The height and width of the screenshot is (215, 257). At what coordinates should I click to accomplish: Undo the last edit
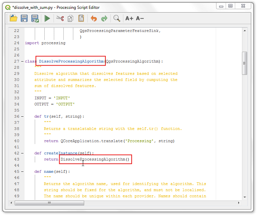(x=94, y=18)
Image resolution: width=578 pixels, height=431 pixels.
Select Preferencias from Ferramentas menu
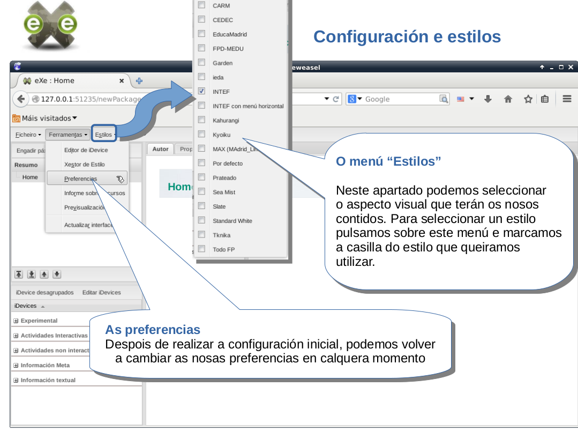click(x=80, y=179)

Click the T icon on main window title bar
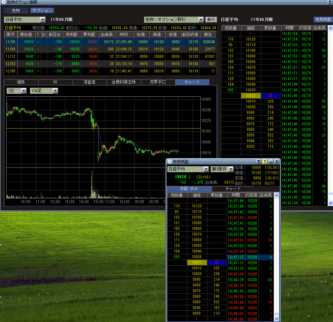(330, 2)
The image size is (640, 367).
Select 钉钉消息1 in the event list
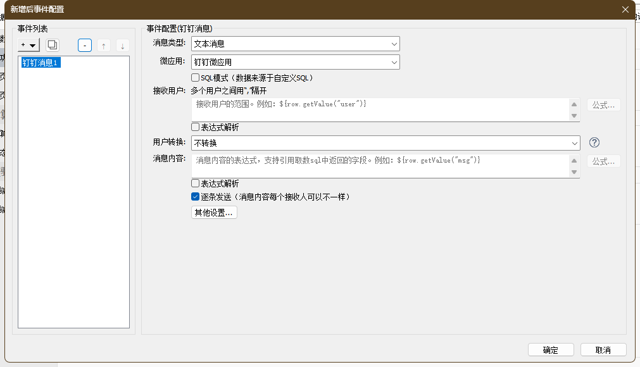(41, 63)
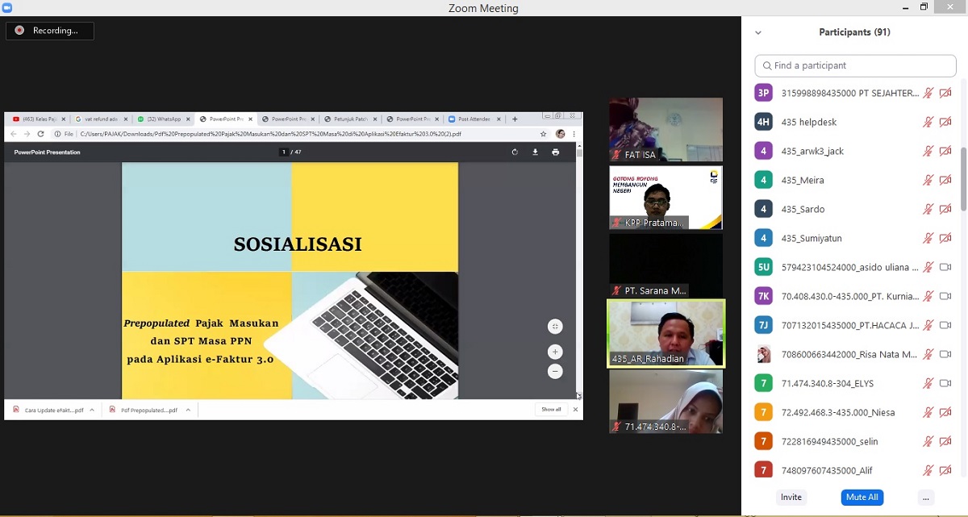Zoom out of the PDF slide

[555, 371]
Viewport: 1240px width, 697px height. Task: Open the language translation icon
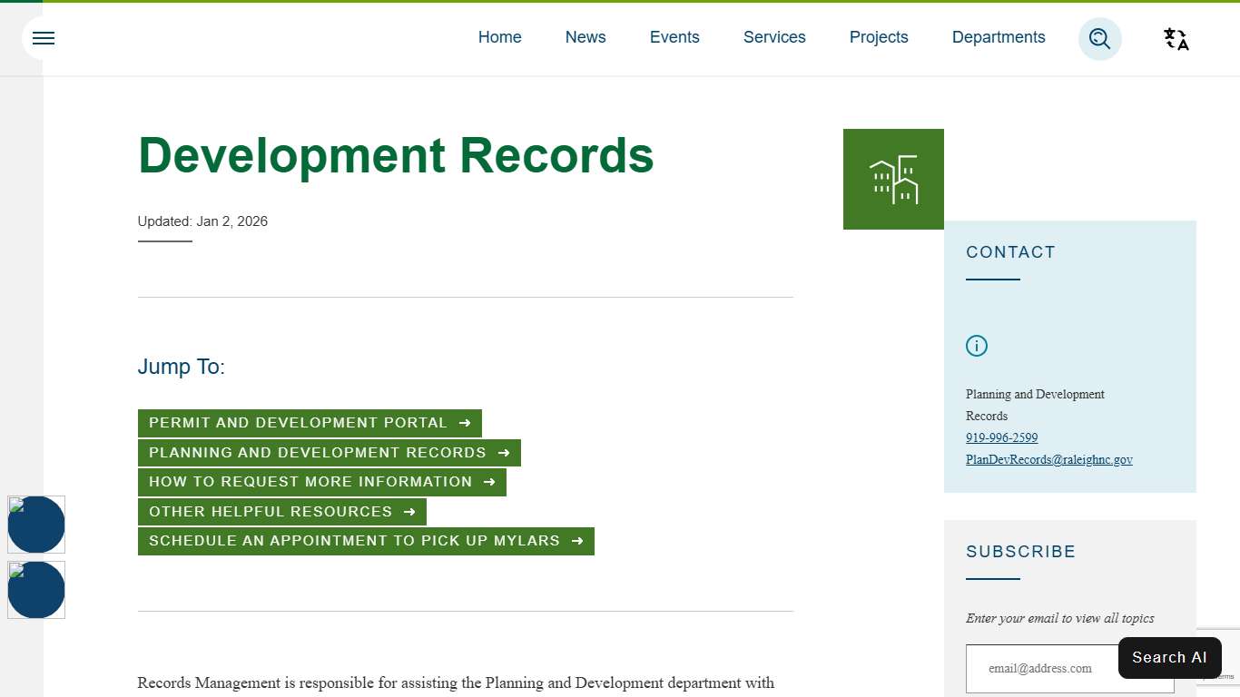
***
Could you print all of the entries above exactly as written, minus the pictures?

The height and width of the screenshot is (215, 257). At what coordinates should I click to accomplish: Undo the last edit
(x=94, y=18)
Image resolution: width=578 pixels, height=431 pixels.
Select Preferencias from Ferramentas menu
click(x=80, y=179)

Click the T icon on main window title bar
(330, 2)
The image size is (640, 367).
Select 钉钉消息1 in the event list
(41, 63)
Zoom out of the PDF slide

[555, 371]
Viewport: 1240px width, 697px height. Task: Open the language translation icon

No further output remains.